At the same time, it needs a sympathetic audience. Very few people who use the gently mocking, over-the-top language of Twitter’s social justice community actually mean to imply that all humans with pinkish skin are awful. What they mean to do is challenge a dominant, biased narrative with the forcefulness, wit, and will needed to galvanize other people. If you don’t believe we live in a patriarchal or racist world, or that identity can be contested at all, Twitter’s jests seem unnecessarily contentious. If you do, they are necessary tactics, for both politics and community, but simple survival, too.
When it came to Rachel Dolezal, some right-leaning users took to Twitter to mock the language of self-determination used by trans* peoples. (Some also came simply to mock.) Follow the reaction to any disputed statement on a site like Twitchy (a conservative aggregator of “controversial” tweets and responses)—such as a journalist suggesting the next Twitter CEO not be a white male, or Vox making the argument that “you guys” may be sexist—and the division in how we understand language and context becomes clear. To the left, prejudice is a function of structure and history; to the right, it’s an aberration of a fundamentally fair system that minorities and women fail to sufficiently appreciate, and whose norms they refuse live up to. What doesn't change is the structure of Twitter, which doesn't debase or simplify argumentation but turns the platform into an argument about context itself.
Recently, Twitter introduced a change to how retweets work.

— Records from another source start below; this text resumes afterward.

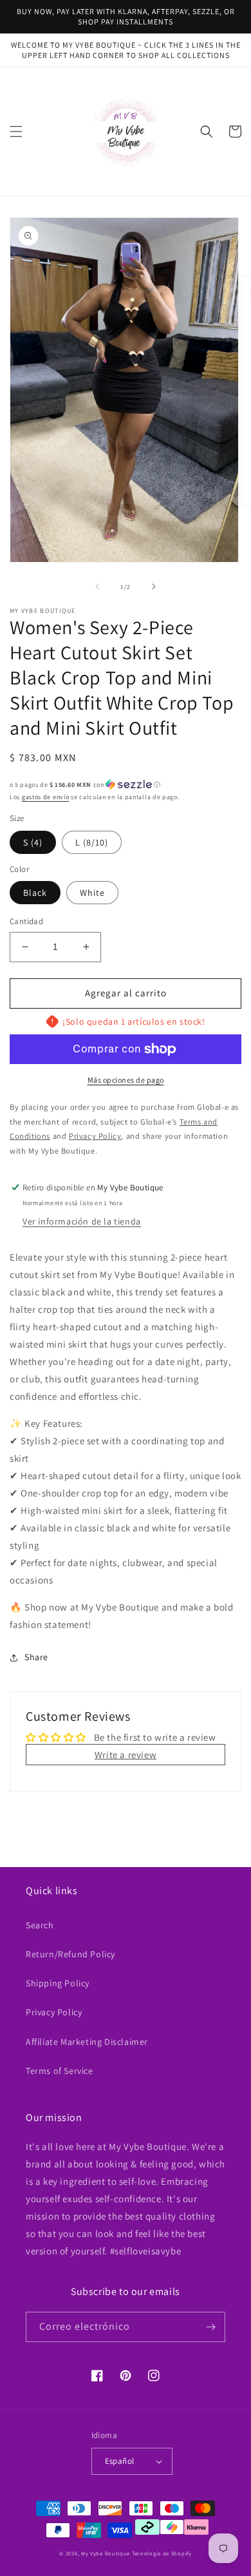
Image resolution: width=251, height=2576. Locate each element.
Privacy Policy (54, 2012)
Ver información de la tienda (82, 1221)
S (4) (32, 842)
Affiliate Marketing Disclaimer (87, 2042)
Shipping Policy (57, 1983)
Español (120, 2460)
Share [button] (36, 1657)
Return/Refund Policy (70, 1954)
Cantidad (26, 921)
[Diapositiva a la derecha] (154, 586)
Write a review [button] (125, 1754)
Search (40, 1925)
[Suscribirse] (210, 2327)
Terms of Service (59, 2071)
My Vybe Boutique (105, 2553)
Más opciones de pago (126, 1080)
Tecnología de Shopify (162, 2553)
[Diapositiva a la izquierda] (97, 586)
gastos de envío (46, 797)
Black (35, 892)
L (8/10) (91, 842)
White (92, 892)
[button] (16, 131)
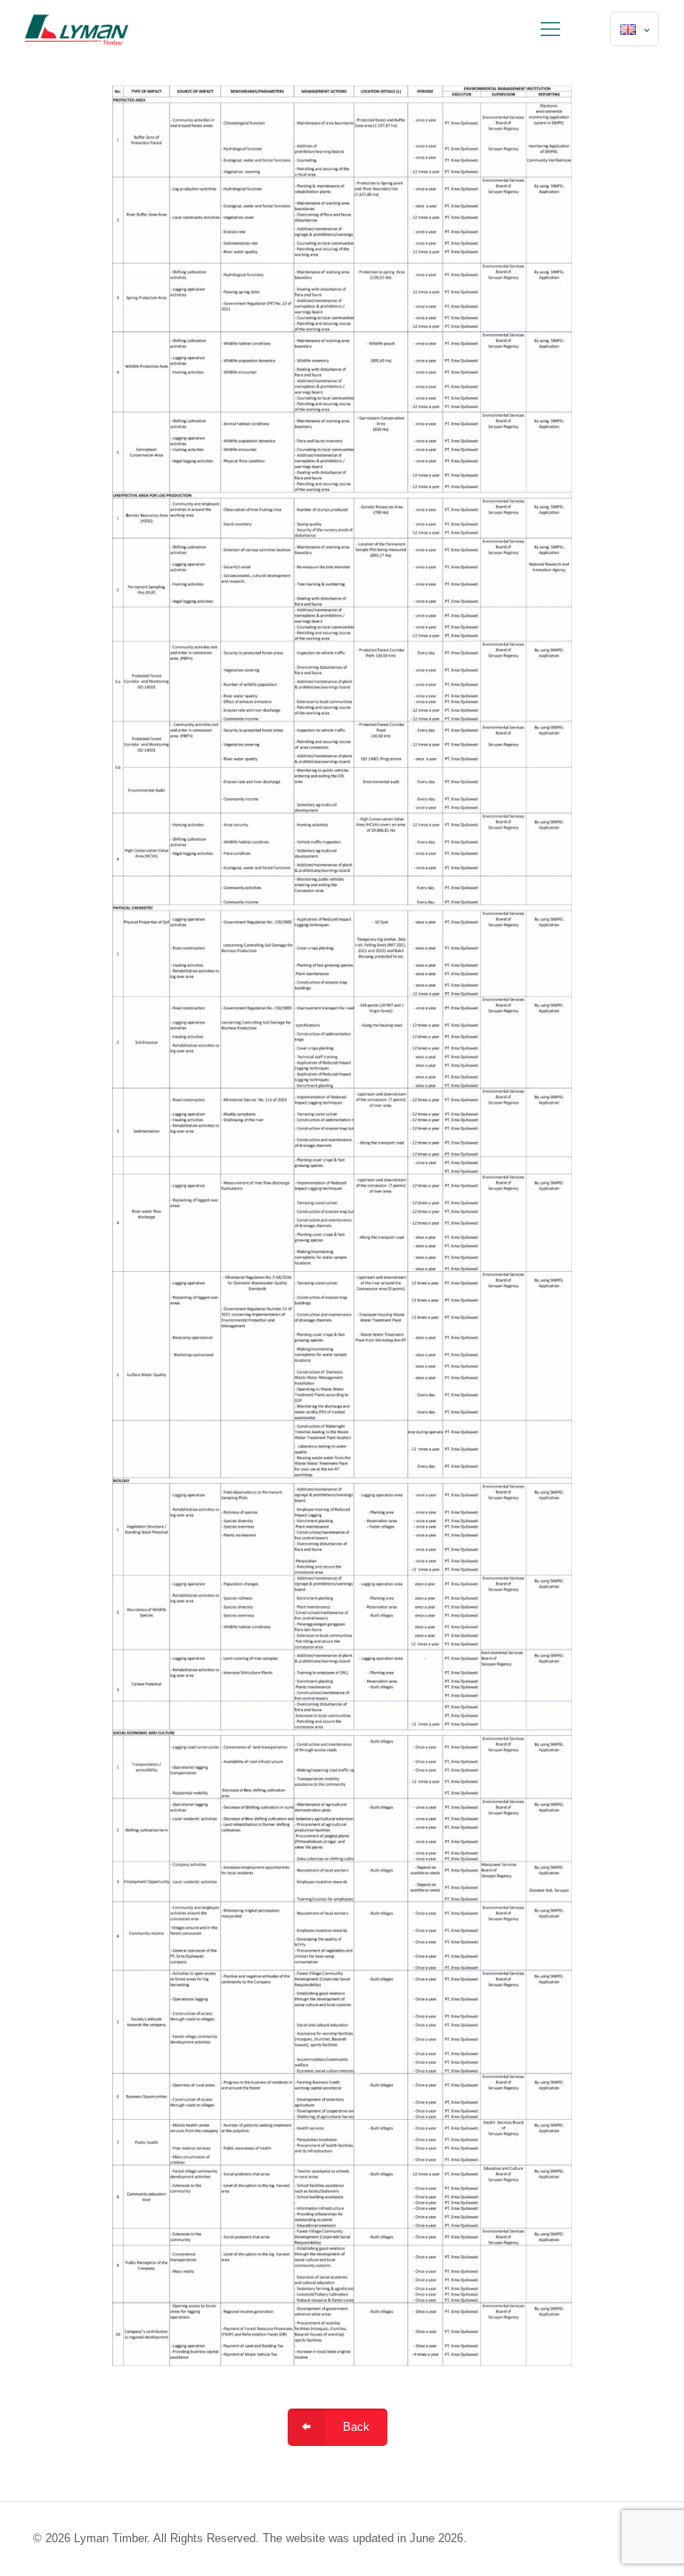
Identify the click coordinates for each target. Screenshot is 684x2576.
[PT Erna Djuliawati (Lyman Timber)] (77, 29)
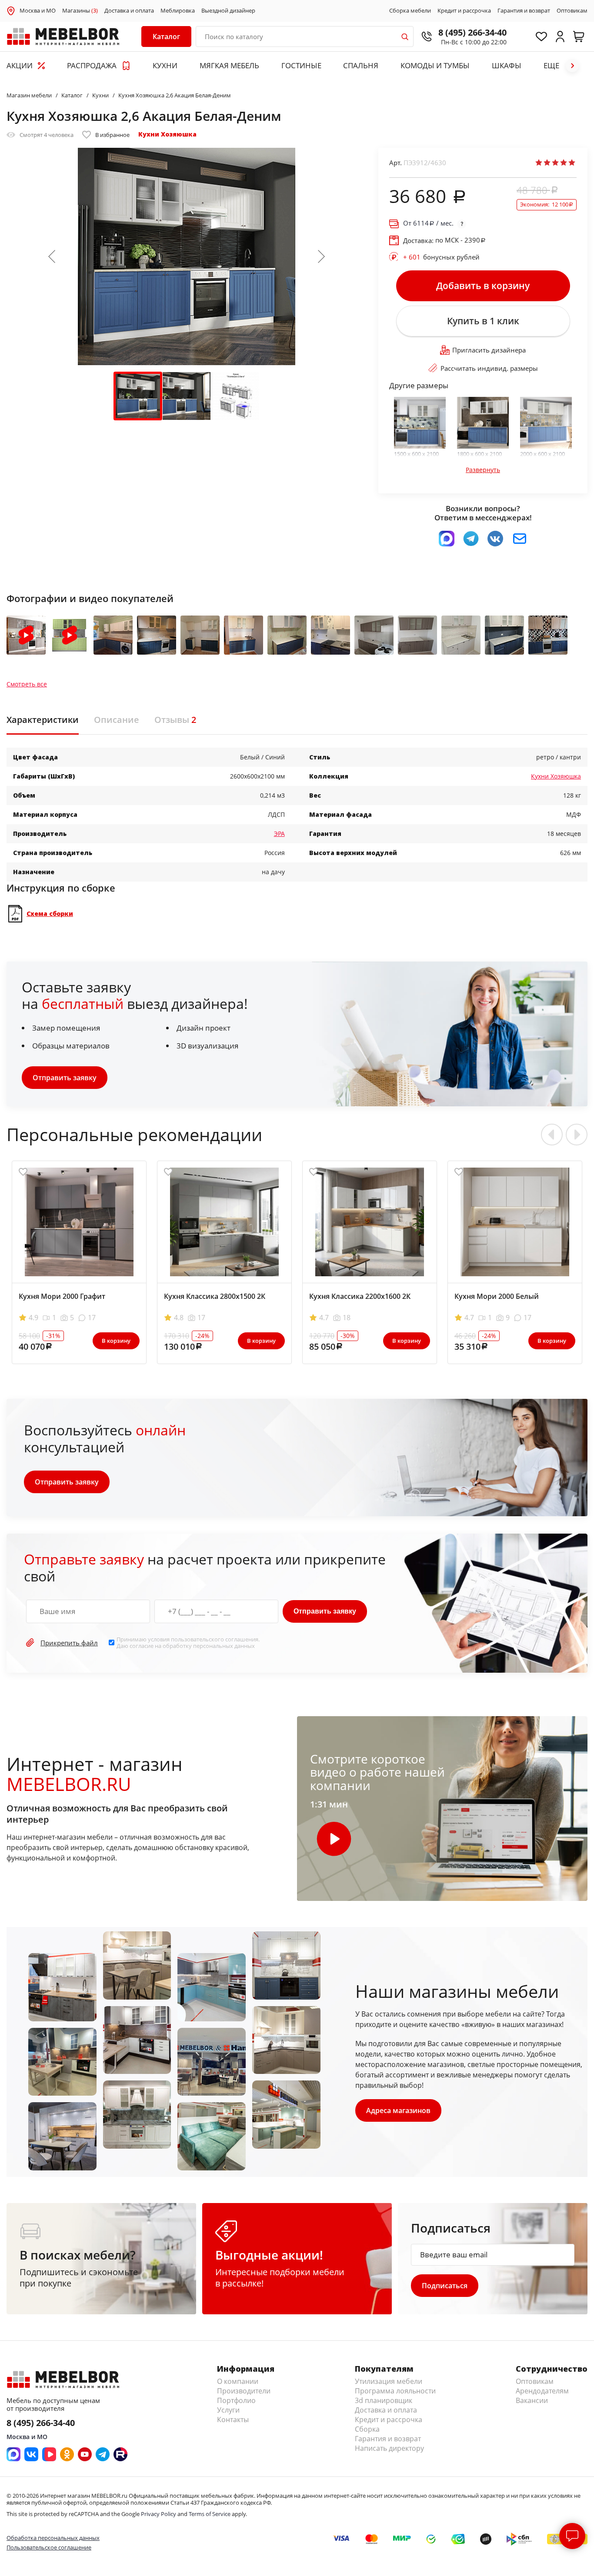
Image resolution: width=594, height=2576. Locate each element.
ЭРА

Instead of simply adding someone else's tweet to one’s own feed, Twitter now allows you to quote it and add your own commentary above. It’s a small change—perhaps a reaction to the new oral-like culture of a platform that asks its users to fill in the background a single tweet cannot provide. Yet, in the loud response to Rachel Dolezal, that lack of context has itself proven to be a boon. It is that, after all, that elicited the diversity of the reaction—where, yes, even a phrase like “LOL white people” helped push a conversation about identity into the public sphere where, otherwise, there would have only been blank space.